The third edition of his Illustrated Genera of Smut Fungi was published in 2013. In this edition, 104 recognized genera of smut fungi are presented, described and illustrated, compared to the second edition, in which 77 genera are identified.

==Collections==
Both before and after retirement, Vánky travelled widely, collecting and investigating smut fungi in about 55 countries all over the world. The collecting trips were very often combined with national or international workshops, conferences or congresses in the field of mycology, where he was lecturer or speaker. Between 1989 and 2009 his German wife, Christine, helped him in collecting and taking photos of smutted plants.

Over 60 years Vánky amassed the largest smut fungus collection in the world, Herbarium Ustilaginales Vánky (HUV), containing over 22,000 samples. In August 2013 it was relocated to the Queensland Plant Pathology Herbarium, Brisbane, Australia (‘BRIP’), and placed at the disposal of the mycological community.

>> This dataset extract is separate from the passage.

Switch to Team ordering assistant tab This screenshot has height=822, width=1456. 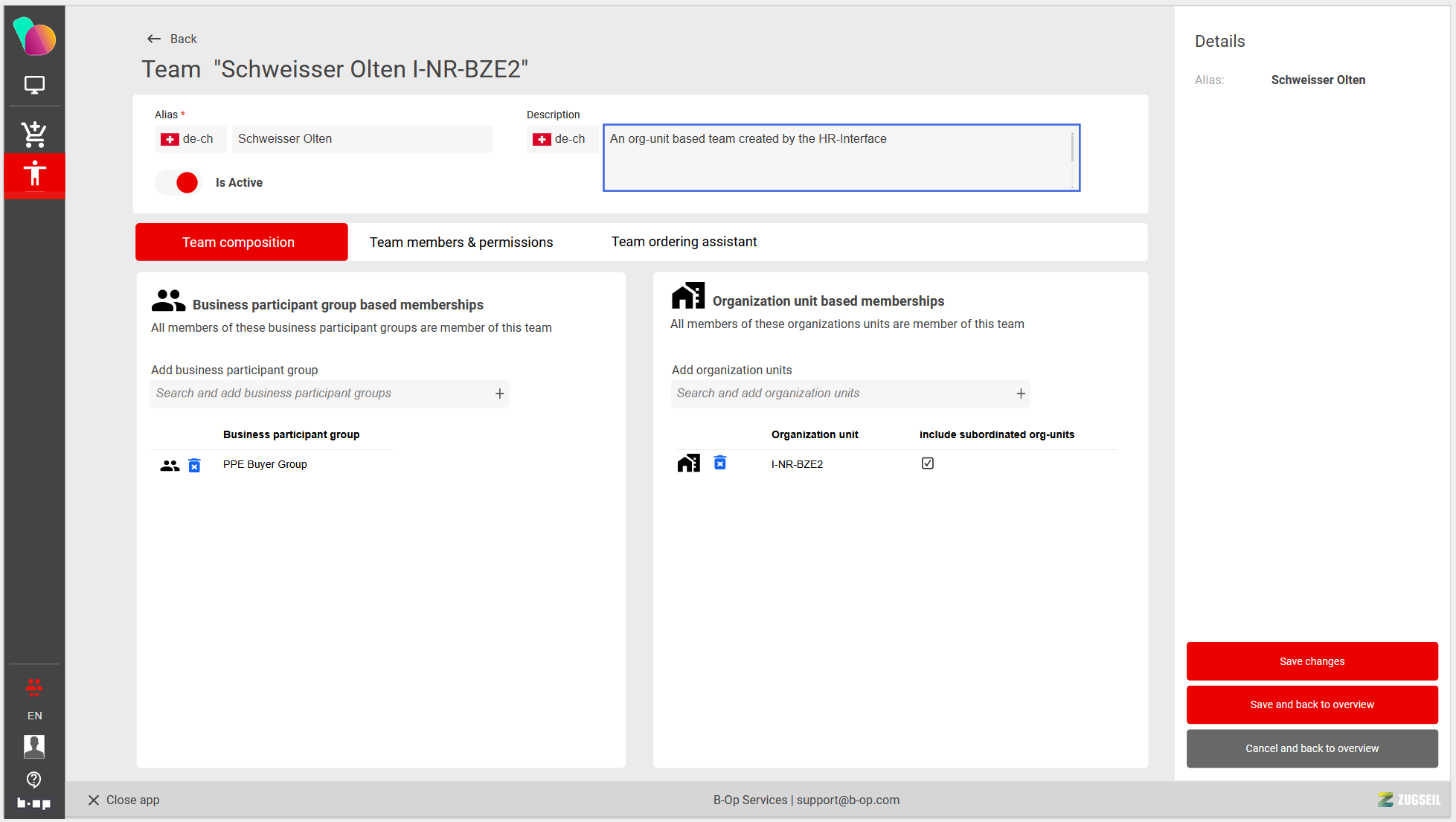(x=684, y=242)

Vánky lectured in Hungary. He donated a complete set (no. 1–1350) of his Smut fungus exsiccata series Ustilaginales exsiccata, issued between 1975 and 2009, and several hundreds of duplicates, between them numerous precious isotypes, as well as all of his smut fungus books and publications to the Hungarian Natural History Museum.

==Interviews, awards and honours==
In June 1996 an interview with Vánky entitled "Egy világutazó székely füvész" (A world travelling Székely botanist) was published in A Természet Világa (The World of Nature). The Romanian journal Moeszia - Erdélyi Gombász (Transylvanian Mycologist) published two interviews and a laudation on the Székely-Hungarian scientist.
In 2012 he was awarded the "Pázmány Dénes Award" of the 'Kálmán László Mycological Society', Transylvania (Romania). and in 2014 awarded with "Arany János medal" of the 'Hungarian Academy of Science'.

Two new genera of smut fungi, Vankya and Kalmanago, was named in his honour and several new species Orphanomyces vankyi Savile (1974), Anthracoidea vankyi Nannfeldt (1977), Uromyces vankyorum R. Berndt (2002), Tilletia vankyi Carris & Castlebury (2007) and Macalpinomyces vankyi Y.M. Li, R.G. Shivas, McTaggart & L. Cai (2017) were named for him.

He became honorary member of the Hungarian Academy of Sciences in the Biological Sciences section in 2001.